Could you print exactly the lines from the one that contains "869x546 pixels." to the end of the data, both ends included, and nothing else? Skip the pictures.

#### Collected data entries
····················

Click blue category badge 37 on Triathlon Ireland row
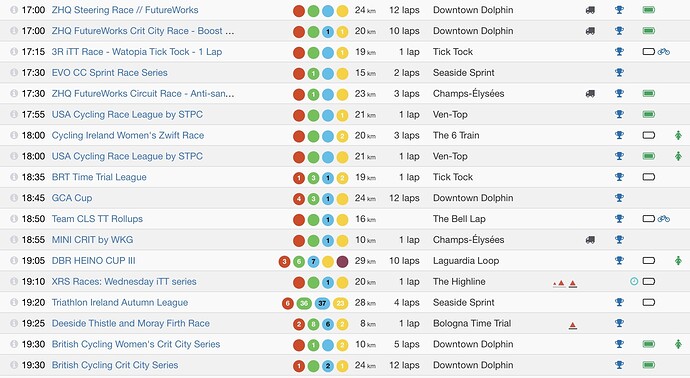 [322, 303]
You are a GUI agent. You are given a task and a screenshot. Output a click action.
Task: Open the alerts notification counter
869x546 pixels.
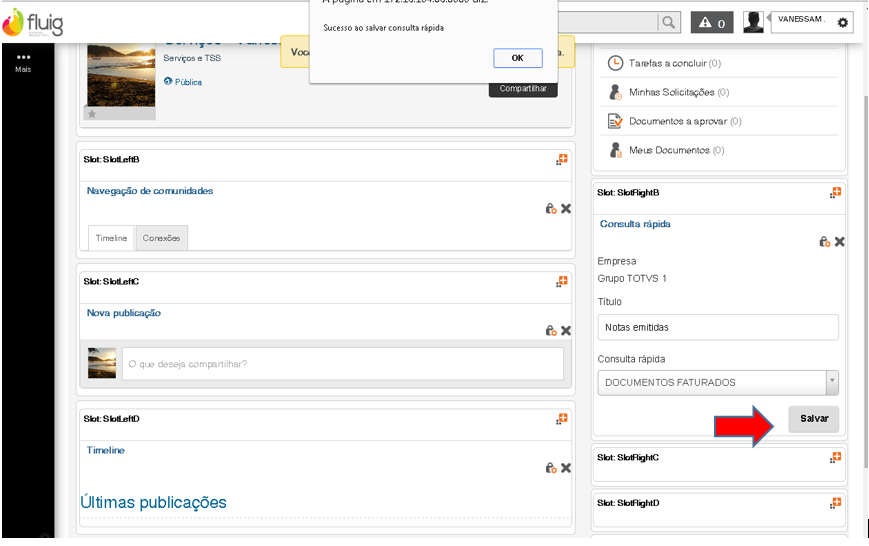(712, 22)
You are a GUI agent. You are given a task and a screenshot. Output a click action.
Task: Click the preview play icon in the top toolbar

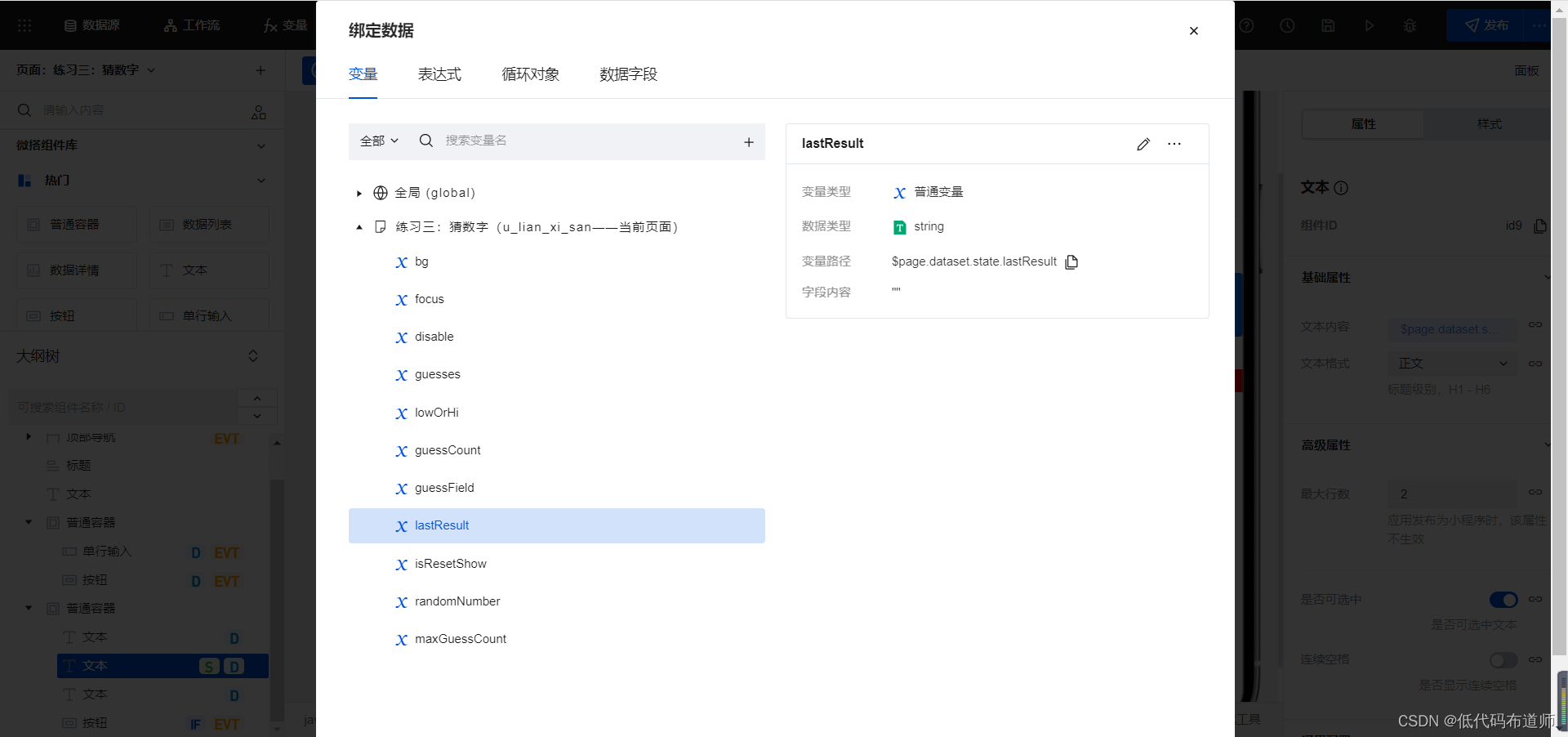pos(1369,25)
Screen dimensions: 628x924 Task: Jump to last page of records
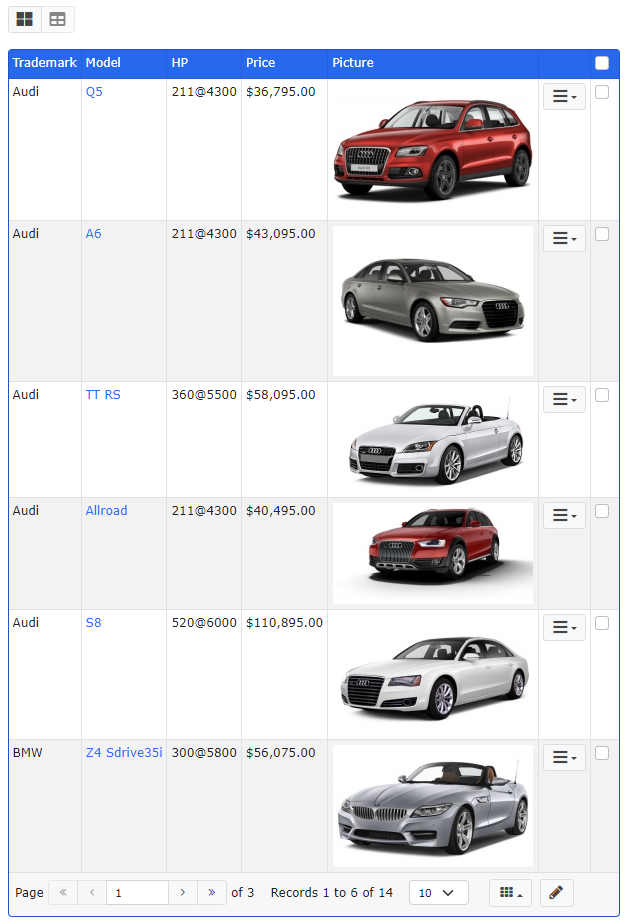point(212,893)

····················

#### Exercise output
869x546 pixels.
(712, 22)
You are a GUI agent. You are given a task and a screenshot. Output a click action.
Task: Click the preview play icon in the top toolbar

pos(1369,25)
Screen dimensions: 628x924 Task: Jump to last page of records
point(212,893)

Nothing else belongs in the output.